Exceptions to Reality_ Stories - Alan Dean Foster [80]
The hotel was an older establishment, nonchain, and not particularly large. Motioning for his friends to remain behind, quiet and in shadow, Jon-Tom performed a hasty survey until he found what he was looking for: a side entrance that would allow them entry without the necessity of passing through the main lobby. He was further relieved when he saw two couples emerge. One pair were dressed in medieval garb, a third individual was clad in the guise of a large alien insect with a latex head, and the fourth was wearing the silken body stocking and pale gossamer wings of an oversized pixie. Having met real pixies, he almost paused to offer a critique of the latter costume, but settled for asking directions to the party. Returning to his companions and explaining the situation, he then boldly led them across the street.
Mudge remained wary. “’Ere now, mate. Are you sure this is goin’ to work?”
As they approached the ancillary entrance, Jon-Tom replied with growing confidence, “I’ve heard about these fantasy convention masquerades, Mudge. For tonight, many of those attending are in full costume. They’ll think you and Stromagg are fellow participants.” He glanced back at the bear. “Try and make yourself look a little smaller, Stromagg.” The grizzly obediently hunched his shoulders and lowered his head. “Also, there will probably be food.”
The bear’s interest picked up noticeably. “Food?”
No one challenged them as they entered through the side lobby. After asking directions of a pair of over-weight warriors who would have cut a laughable figure in Lynchbany Towne, they proceeded to a large auditorium. It was packed with milling, chatting participants, more than half of whom were in costume. A few glanced up at the arrival of the newcomers, but no one appeared startled or otherwise alerted that they were anything other than fellow costumers. While Mudge and Stromagg surveyed the scene with varying degrees of incredulity, Jon-Tom led them toward a line of tables piled high with snack foods. Sniffing the air, the grizzly’s expression brightened perceptibly.

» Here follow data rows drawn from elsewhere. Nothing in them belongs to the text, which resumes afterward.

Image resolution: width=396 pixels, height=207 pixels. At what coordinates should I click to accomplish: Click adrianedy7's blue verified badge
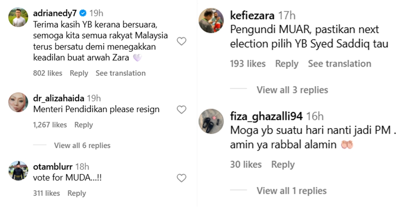pyautogui.click(x=83, y=14)
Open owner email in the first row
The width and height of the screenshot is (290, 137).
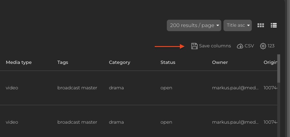click(235, 88)
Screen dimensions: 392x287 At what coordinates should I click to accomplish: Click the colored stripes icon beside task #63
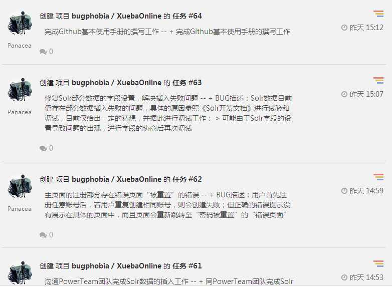tap(378, 81)
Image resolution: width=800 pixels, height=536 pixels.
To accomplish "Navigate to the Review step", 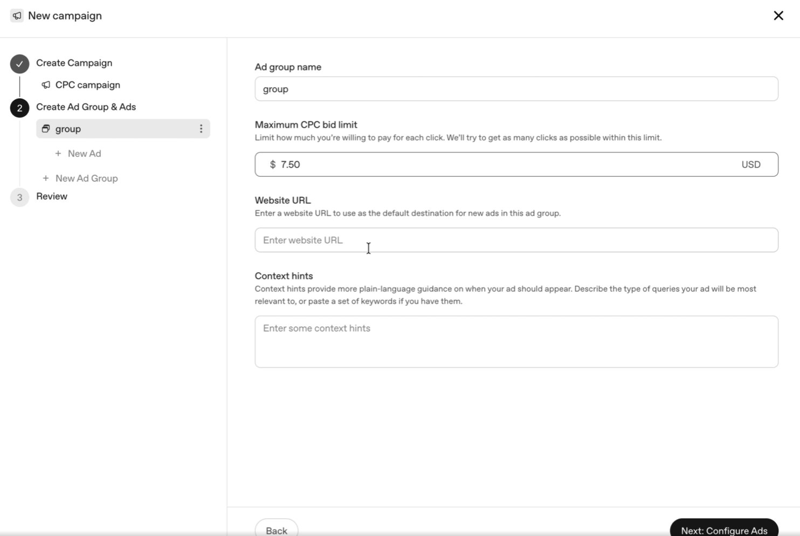I will [x=52, y=196].
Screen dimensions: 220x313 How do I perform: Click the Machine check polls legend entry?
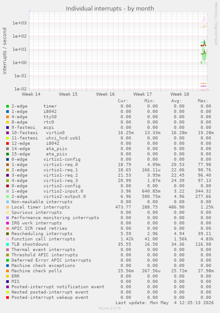pos(37,271)
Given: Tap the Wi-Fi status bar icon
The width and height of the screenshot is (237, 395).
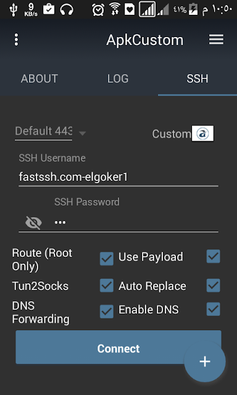Looking at the screenshot, I should (115, 10).
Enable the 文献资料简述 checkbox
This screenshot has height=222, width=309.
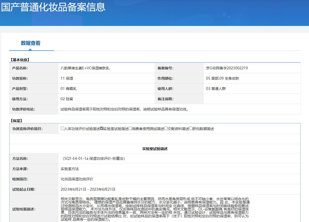coord(166,128)
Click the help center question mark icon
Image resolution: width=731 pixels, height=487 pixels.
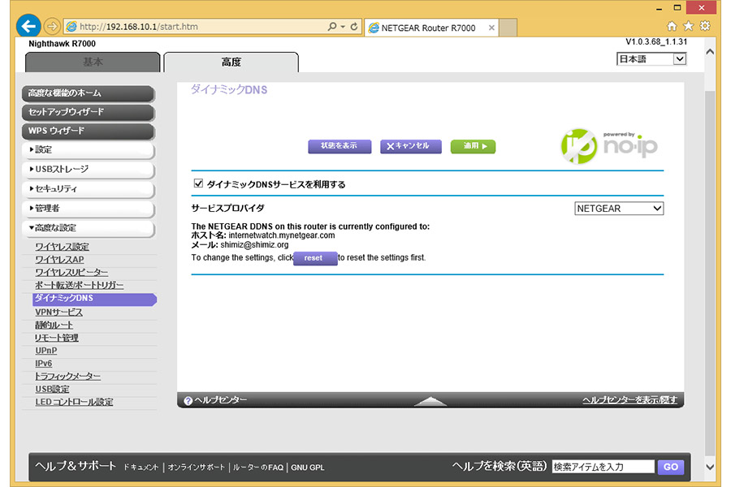(188, 400)
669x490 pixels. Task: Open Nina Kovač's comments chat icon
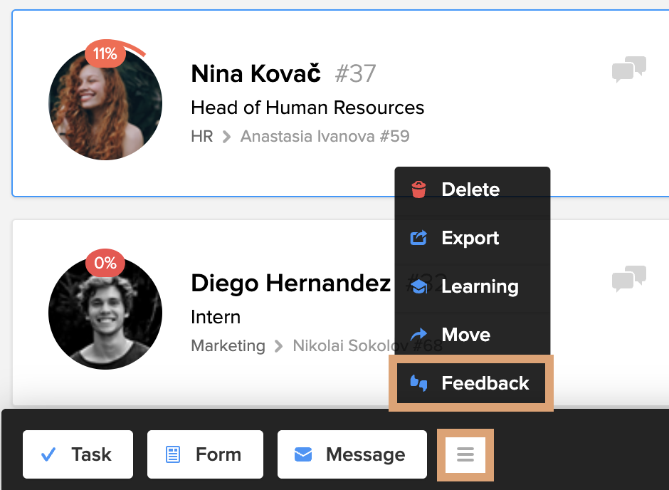click(x=628, y=70)
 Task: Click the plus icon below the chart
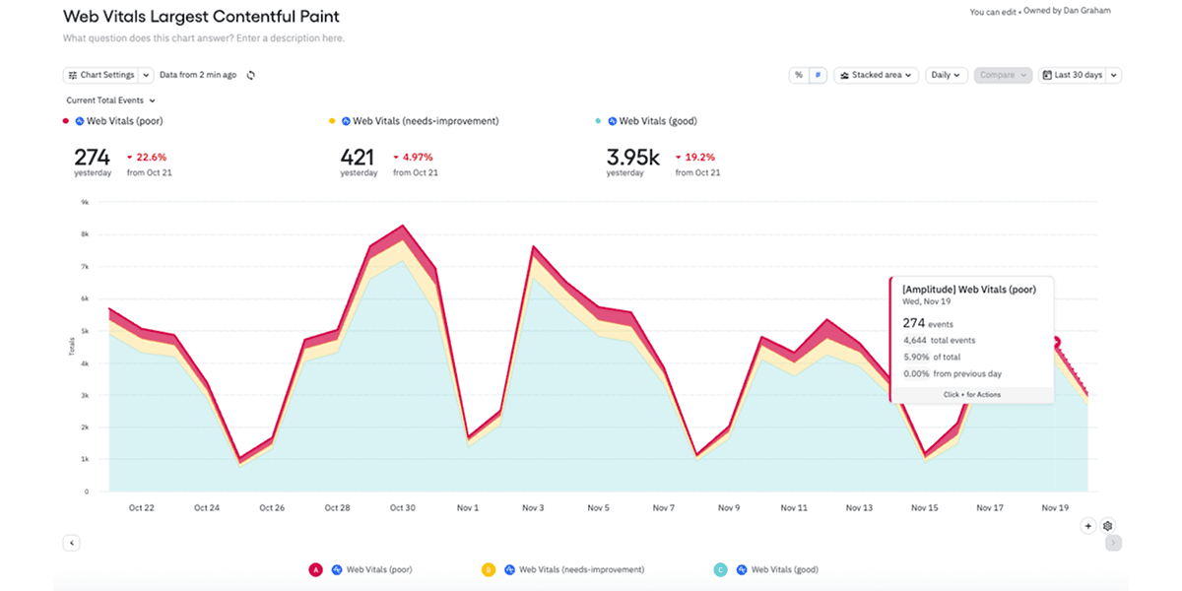(x=1088, y=526)
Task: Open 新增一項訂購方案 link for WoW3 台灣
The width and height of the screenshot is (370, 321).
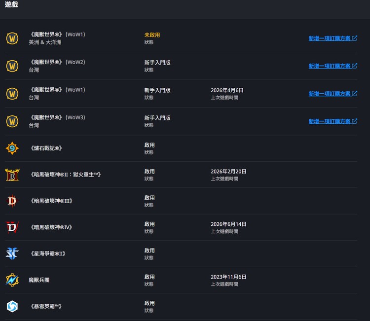Action: pyautogui.click(x=333, y=121)
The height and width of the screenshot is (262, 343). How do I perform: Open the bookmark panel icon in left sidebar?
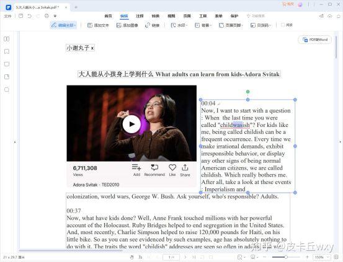point(7,51)
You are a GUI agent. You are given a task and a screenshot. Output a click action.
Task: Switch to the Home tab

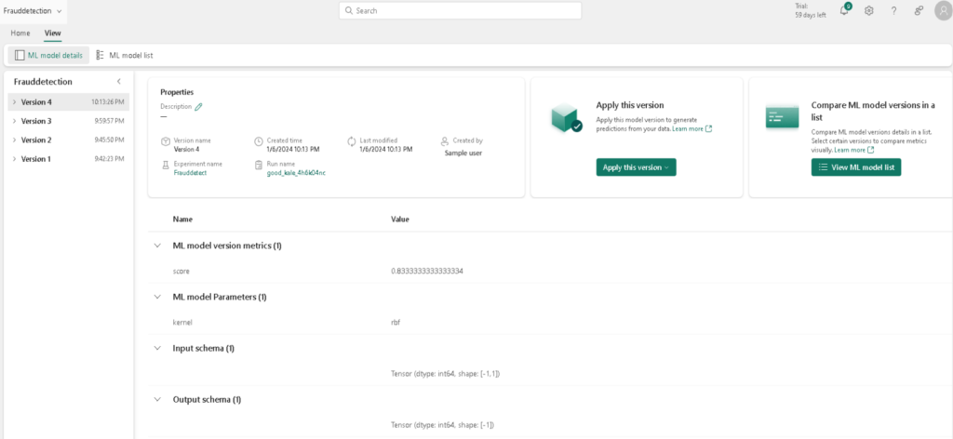coord(20,33)
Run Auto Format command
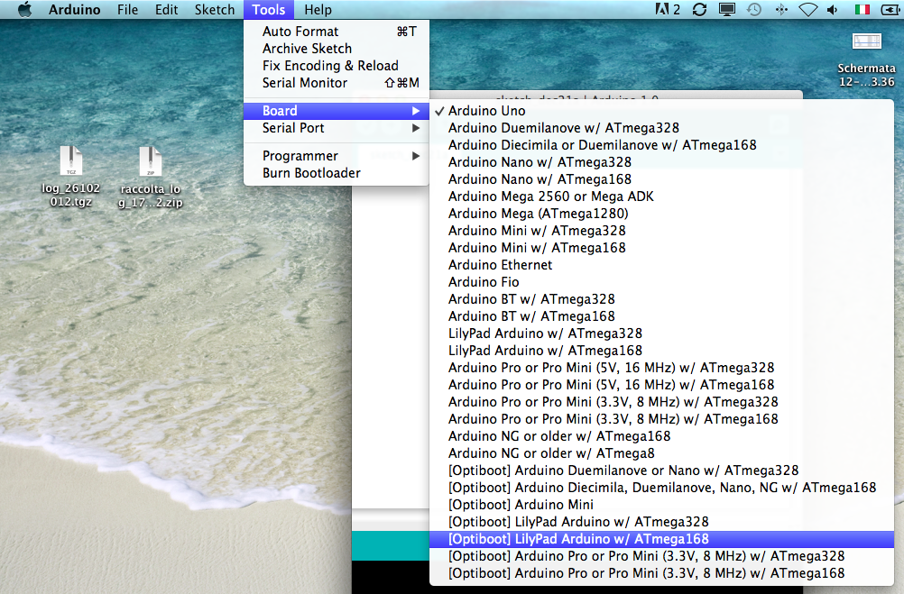 click(x=300, y=32)
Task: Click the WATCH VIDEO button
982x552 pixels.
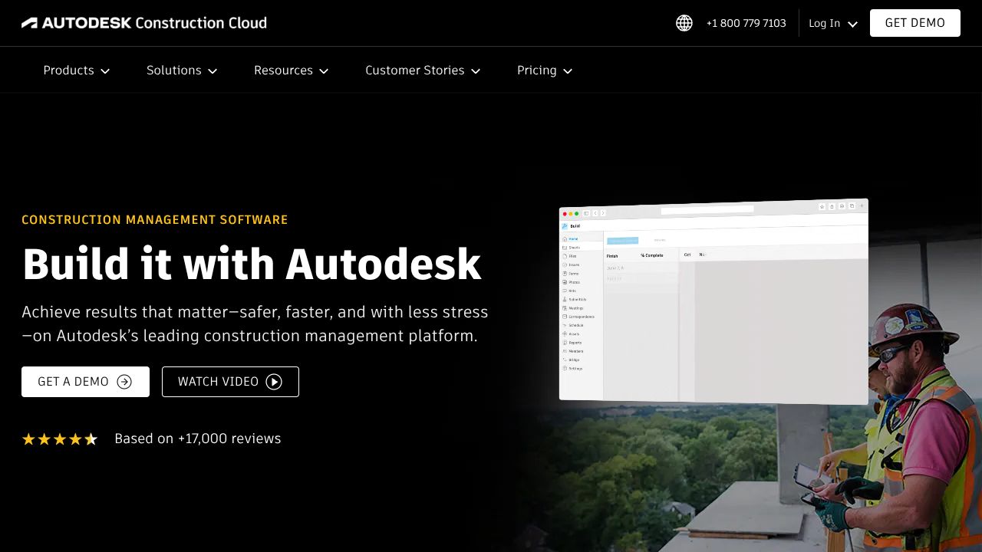Action: point(230,381)
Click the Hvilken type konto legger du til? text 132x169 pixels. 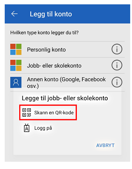tap(44, 33)

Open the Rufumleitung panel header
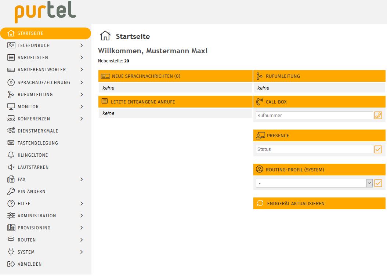coord(319,76)
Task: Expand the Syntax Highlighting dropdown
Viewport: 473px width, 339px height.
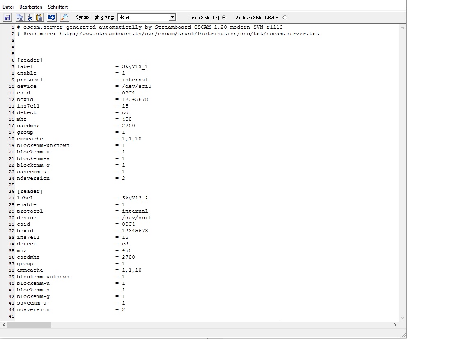Action: pos(172,17)
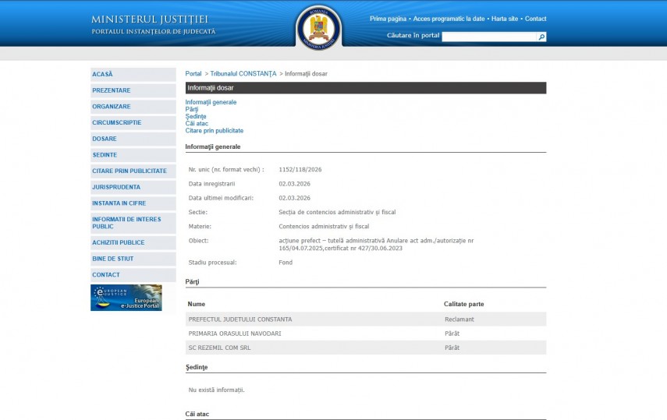Open the European e-Justice Portal banner
The height and width of the screenshot is (420, 667).
coord(126,298)
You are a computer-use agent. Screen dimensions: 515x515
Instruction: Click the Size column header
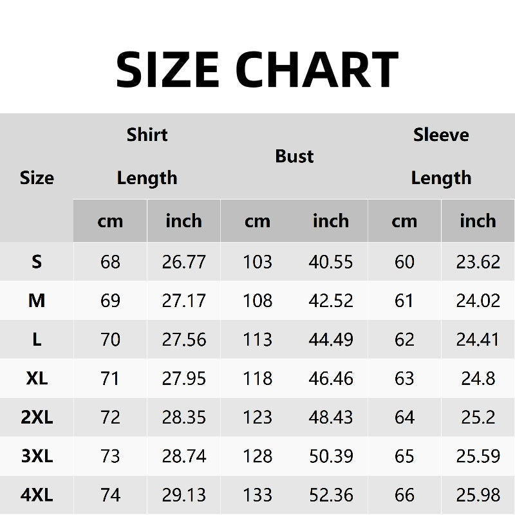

“Beer! Stromagg smell beer.” Whereupon the bear, despite Jon-Tom’s entreaties, promptly angled off on a course of his own.
“Let the bleedin’ oversized ’ulk ’ave ’imself a drink,” Mudge advised his concerned companion. “’E deserves it, after the bloody ’elp ’e rendered back at the first tunnel. I wish I could—oi there! Watch where you’re goin’!”
The girl who had bumped into him was dressed as a butterfly. There was not much to her costume, and she was considerably more svelte than the erstwhile warriors the travelers had encountered in the hallway outside the auditorium. Mudge’s anger dissipated as rapidly as it had surged.
She gazed admiringly from him to Jon-Tom. “Hey, love your costumes. Did you make them yourselves?”
Seeking to terminate the conversation as quickly as possible, a hungry Jon-Tom eyed the long table. Food was vanishing rapidly from the stained white tablecloths. “Uh, pretty much, yeah.”
She eyed him with increasing interest, her wire-supported wings and other things bobbing with her movements. “You’re not writers or artists, because you don’t have name tags on.” She indicated the duar slung across Jon-Tom’s back. “That’s a neat lute or whatever. It looks too functional to be just a prop.” She gestured in the direction of the busy stage at the far end of the auditorium. “There’s filksinging going on right now. I’m getting this vibe that you’re pretty good at it. I’m kind of psychic, you see, and I have a feel for other people.” Her smile widened. “I bet you’re a—computer programmer!”
“Not exac—” he tried to explain as she grabbed his hand and pulled him forward. Mudge watched with amusement as his friend found himself dragged helplessly in the direction of the stage. Then he turned and headed for the food-laden tables.
Welcoming Jon-Tom, the flute player currently holding court on stage cast his own admiring glance at the duar. “Cool strings. You need a cord and an amp?”